>> BEGIN
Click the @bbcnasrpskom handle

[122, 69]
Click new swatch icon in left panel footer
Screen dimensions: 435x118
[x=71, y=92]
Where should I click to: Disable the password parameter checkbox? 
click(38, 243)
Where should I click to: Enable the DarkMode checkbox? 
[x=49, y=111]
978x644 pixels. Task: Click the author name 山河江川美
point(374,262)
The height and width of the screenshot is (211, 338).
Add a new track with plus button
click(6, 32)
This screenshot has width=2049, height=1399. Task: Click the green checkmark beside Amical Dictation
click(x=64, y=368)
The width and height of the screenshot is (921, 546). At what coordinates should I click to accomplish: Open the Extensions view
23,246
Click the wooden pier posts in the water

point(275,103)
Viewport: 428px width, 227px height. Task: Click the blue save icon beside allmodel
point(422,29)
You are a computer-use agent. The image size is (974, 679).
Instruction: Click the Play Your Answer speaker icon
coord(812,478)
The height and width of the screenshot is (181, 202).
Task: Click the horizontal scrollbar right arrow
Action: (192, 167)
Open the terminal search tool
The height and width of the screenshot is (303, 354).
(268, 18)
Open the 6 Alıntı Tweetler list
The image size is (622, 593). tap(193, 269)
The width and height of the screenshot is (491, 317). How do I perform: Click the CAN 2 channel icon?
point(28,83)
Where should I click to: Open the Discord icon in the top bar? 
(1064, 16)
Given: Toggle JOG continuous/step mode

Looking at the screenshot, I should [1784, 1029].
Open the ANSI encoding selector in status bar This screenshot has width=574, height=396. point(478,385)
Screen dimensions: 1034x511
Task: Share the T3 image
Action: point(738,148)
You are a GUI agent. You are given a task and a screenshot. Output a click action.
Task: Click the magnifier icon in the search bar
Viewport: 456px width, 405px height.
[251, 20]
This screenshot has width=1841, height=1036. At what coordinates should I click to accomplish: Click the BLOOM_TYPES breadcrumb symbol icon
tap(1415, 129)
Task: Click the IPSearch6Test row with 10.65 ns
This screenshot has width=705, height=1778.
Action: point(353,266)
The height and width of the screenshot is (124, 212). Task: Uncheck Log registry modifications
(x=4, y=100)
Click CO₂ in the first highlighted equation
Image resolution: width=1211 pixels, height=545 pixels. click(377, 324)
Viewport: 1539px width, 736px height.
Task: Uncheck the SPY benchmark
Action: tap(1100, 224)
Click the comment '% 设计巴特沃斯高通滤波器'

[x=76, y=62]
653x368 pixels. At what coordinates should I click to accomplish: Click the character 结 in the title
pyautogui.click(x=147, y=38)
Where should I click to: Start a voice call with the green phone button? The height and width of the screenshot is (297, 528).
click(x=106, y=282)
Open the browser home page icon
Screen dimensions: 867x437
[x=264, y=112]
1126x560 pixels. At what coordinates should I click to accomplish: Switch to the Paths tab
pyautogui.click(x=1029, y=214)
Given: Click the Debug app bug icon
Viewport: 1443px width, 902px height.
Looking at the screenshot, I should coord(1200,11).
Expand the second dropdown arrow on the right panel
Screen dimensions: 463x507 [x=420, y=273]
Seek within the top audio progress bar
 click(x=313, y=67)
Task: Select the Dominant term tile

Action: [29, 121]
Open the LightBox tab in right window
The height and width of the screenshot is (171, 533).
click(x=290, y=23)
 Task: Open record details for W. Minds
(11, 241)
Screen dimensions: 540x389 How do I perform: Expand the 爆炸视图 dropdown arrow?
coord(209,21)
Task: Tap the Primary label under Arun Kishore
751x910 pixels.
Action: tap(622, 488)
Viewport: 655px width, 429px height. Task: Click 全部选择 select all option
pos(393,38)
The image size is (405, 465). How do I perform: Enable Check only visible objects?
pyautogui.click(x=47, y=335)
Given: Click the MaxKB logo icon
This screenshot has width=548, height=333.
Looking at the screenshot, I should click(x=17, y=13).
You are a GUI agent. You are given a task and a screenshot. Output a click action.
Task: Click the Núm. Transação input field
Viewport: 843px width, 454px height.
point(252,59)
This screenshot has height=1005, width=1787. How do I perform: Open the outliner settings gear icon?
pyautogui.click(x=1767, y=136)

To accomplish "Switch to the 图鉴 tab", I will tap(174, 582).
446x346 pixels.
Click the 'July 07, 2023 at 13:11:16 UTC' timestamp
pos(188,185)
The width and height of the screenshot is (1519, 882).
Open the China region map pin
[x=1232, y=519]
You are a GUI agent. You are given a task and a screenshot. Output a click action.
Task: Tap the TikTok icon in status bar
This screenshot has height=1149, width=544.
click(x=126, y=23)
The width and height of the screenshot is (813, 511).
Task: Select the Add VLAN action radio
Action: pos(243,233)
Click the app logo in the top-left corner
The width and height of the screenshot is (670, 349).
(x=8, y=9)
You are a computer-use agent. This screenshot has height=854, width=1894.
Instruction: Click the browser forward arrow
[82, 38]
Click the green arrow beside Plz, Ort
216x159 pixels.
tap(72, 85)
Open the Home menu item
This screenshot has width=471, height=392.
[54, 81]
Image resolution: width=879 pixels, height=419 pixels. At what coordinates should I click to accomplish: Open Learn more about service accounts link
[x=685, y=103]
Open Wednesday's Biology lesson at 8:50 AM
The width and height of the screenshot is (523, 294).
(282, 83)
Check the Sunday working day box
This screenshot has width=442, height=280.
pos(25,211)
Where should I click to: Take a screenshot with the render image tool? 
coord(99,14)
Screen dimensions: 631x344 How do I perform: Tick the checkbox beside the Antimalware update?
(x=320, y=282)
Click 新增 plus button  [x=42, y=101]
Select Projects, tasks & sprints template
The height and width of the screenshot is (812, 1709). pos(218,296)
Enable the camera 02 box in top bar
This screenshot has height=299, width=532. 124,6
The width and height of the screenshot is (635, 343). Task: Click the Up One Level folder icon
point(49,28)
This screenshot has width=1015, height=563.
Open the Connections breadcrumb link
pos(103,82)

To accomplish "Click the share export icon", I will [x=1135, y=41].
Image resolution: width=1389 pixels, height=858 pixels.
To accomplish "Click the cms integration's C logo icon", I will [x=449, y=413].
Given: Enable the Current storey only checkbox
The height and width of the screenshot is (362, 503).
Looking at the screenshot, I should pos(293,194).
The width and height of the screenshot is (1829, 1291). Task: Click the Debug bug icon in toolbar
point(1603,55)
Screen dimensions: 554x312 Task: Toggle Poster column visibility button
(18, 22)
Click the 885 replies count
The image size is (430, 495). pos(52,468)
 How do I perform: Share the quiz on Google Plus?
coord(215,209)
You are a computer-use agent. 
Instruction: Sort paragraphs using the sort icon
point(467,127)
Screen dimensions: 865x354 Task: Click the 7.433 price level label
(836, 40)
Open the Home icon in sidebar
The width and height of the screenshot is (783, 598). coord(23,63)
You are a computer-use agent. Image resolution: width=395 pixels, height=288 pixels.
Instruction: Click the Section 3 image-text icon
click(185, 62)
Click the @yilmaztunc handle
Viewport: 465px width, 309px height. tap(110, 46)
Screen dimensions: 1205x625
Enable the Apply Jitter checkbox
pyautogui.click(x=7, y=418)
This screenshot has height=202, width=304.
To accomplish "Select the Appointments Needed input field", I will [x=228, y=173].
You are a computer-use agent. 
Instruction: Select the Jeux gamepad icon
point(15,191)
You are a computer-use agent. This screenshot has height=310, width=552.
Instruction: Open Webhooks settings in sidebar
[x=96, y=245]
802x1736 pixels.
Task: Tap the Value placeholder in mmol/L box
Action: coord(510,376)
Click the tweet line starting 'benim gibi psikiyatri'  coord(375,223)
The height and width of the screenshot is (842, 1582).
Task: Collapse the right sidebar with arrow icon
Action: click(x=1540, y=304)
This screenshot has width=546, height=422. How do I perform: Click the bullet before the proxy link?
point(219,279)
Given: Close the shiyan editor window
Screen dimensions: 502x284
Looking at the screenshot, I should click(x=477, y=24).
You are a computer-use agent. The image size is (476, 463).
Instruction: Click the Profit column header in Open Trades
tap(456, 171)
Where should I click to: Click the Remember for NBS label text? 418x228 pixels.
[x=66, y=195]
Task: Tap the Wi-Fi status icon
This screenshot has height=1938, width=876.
>> END
Task statement: Copy the material word for word, starting at the line that contains "will tap(174, 582)." and ending at the line that contains "Click 新增 plus", with both of those lines included.

Answer for the task:
To accomplish "Switch to the 图鉴 tab", I will tap(174, 582).
446x346 pixels.
Click the 'July 07, 2023 at 13:11:16 UTC' timestamp
pos(188,185)
The width and height of the screenshot is (1519, 882).
Open the China region map pin
[x=1232, y=519]
You are a GUI agent. You are given a task and a screenshot. Output a click action.
Task: Tap the TikTok icon in status bar
This screenshot has height=1149, width=544.
click(x=126, y=23)
The width and height of the screenshot is (813, 511).
Task: Select the Add VLAN action radio
Action: pos(243,233)
Click the app logo in the top-left corner
The width and height of the screenshot is (670, 349).
(x=8, y=9)
You are a computer-use agent. This screenshot has height=854, width=1894.
Instruction: Click the browser forward arrow
[82, 38]
Click the green arrow beside Plz, Ort
216x159 pixels.
tap(72, 85)
Open the Home menu item
This screenshot has width=471, height=392.
[54, 81]
Image resolution: width=879 pixels, height=419 pixels. At what coordinates should I click to accomplish: Open Learn more about service accounts link
[x=685, y=103]
Open Wednesday's Biology lesson at 8:50 AM
The width and height of the screenshot is (523, 294).
(282, 83)
Check the Sunday working day box
This screenshot has width=442, height=280.
pos(25,211)
Where should I click to: Take a screenshot with the render image tool? 
coord(99,14)
Screen dimensions: 631x344 How do I perform: Tick the checkbox beside the Antimalware update?
(x=320, y=282)
Click 新增 plus button  [x=42, y=101]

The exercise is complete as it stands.